▶ **Supplied text**:
────
A dear sweet young lady with tears filling her eyes asked me, “Is insecurity a sin?” — and I said as hard as I possibly could, “No, no it is not, and God loves you exactly as you are.”
She was anxious, afraid, trembling, and completely ashamed of herself. I understood: because inside all of us is that scared twelve-year-old kid who is terrified of screwing it up, having convinced themselves they’ve missed the bus on life or that everyone else has got the secret-sauce to success.
But I also knew that insecurity could lead to some bad places, so I told her —
“I think you just need to let yourself out to play.”
On one hand, I’ve seen how insecurity can spark the worst sort of hatred. It can force a desperate, manic heart of compensation by constantly trying to out-perform the next guy in the room. It protects itself so it’s easy to get offended, to have a hyper-sensitivity, to misinterpret harmless words as an attack, to jump to wild conclusions, to throw people into defense, to hold a self-pity that expects apologies, and to go down rabbit trails of “I don’t like how you said it” instead of focusing on the actual issue. That’s a lose-lose situation.
────
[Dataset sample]
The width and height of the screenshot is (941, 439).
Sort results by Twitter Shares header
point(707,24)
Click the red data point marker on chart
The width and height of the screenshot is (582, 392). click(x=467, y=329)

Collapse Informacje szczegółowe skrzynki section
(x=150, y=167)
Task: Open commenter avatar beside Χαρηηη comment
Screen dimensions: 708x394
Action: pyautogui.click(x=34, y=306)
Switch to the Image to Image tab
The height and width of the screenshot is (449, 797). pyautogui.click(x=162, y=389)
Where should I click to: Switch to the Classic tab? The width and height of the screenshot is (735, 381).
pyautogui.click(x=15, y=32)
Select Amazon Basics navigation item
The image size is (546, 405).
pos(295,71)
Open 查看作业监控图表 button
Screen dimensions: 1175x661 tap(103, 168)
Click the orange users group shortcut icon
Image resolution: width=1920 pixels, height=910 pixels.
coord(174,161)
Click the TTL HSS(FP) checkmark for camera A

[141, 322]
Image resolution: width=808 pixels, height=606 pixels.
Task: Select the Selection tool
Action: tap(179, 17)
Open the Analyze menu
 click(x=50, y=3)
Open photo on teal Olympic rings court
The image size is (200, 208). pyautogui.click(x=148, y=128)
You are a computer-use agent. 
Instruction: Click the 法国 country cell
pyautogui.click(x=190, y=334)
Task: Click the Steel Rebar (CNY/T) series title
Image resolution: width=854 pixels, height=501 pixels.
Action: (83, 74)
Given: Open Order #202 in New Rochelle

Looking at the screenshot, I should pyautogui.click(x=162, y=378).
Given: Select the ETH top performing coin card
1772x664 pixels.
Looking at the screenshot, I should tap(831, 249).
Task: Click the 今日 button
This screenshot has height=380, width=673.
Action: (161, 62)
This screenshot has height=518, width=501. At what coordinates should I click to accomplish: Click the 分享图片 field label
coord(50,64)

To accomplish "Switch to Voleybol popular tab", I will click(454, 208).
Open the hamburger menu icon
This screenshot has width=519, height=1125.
────
▶ **Given task 1**: In the passage on insecurity, what did the narrator tell the young lady she needed to do?
▶ **Given task 2**: Extract the records word for word, from their first line through the line that contains "Action: (161, 62)", both included.

▶ **Correct response 1**: Let herself out to play.

▶ **Correct response 2**:
The width and height of the screenshot is (941, 439).
Sort results by Twitter Shares header
point(707,24)
Click the red data point marker on chart
The width and height of the screenshot is (582, 392). click(x=467, y=329)

Collapse Informacje szczegółowe skrzynki section
(x=150, y=167)
Task: Open commenter avatar beside Χαρηηη comment
Screen dimensions: 708x394
Action: pyautogui.click(x=34, y=306)
Switch to the Image to Image tab
The height and width of the screenshot is (449, 797). pyautogui.click(x=162, y=389)
Where should I click to: Switch to the Classic tab? The width and height of the screenshot is (735, 381).
pyautogui.click(x=15, y=32)
Select Amazon Basics navigation item
The image size is (546, 405).
pos(295,71)
Open 查看作业监控图表 button
Screen dimensions: 1175x661 tap(103, 168)
Click the orange users group shortcut icon
Image resolution: width=1920 pixels, height=910 pixels.
coord(174,161)
Click the TTL HSS(FP) checkmark for camera A

[141, 322]
Image resolution: width=808 pixels, height=606 pixels.
Task: Select the Selection tool
Action: tap(179, 17)
Open the Analyze menu
 click(x=50, y=3)
Open photo on teal Olympic rings court
The image size is (200, 208). pyautogui.click(x=148, y=128)
You are a computer-use agent. 
Instruction: Click the 法国 country cell
pyautogui.click(x=190, y=334)
Task: Click the Steel Rebar (CNY/T) series title
Image resolution: width=854 pixels, height=501 pixels.
Action: (83, 74)
Given: Open Order #202 in New Rochelle

Looking at the screenshot, I should pyautogui.click(x=162, y=378).
Given: Select the ETH top performing coin card
1772x664 pixels.
Looking at the screenshot, I should tap(831, 249).
Task: Click the 今日 button
This screenshot has height=380, width=673.
Action: (161, 62)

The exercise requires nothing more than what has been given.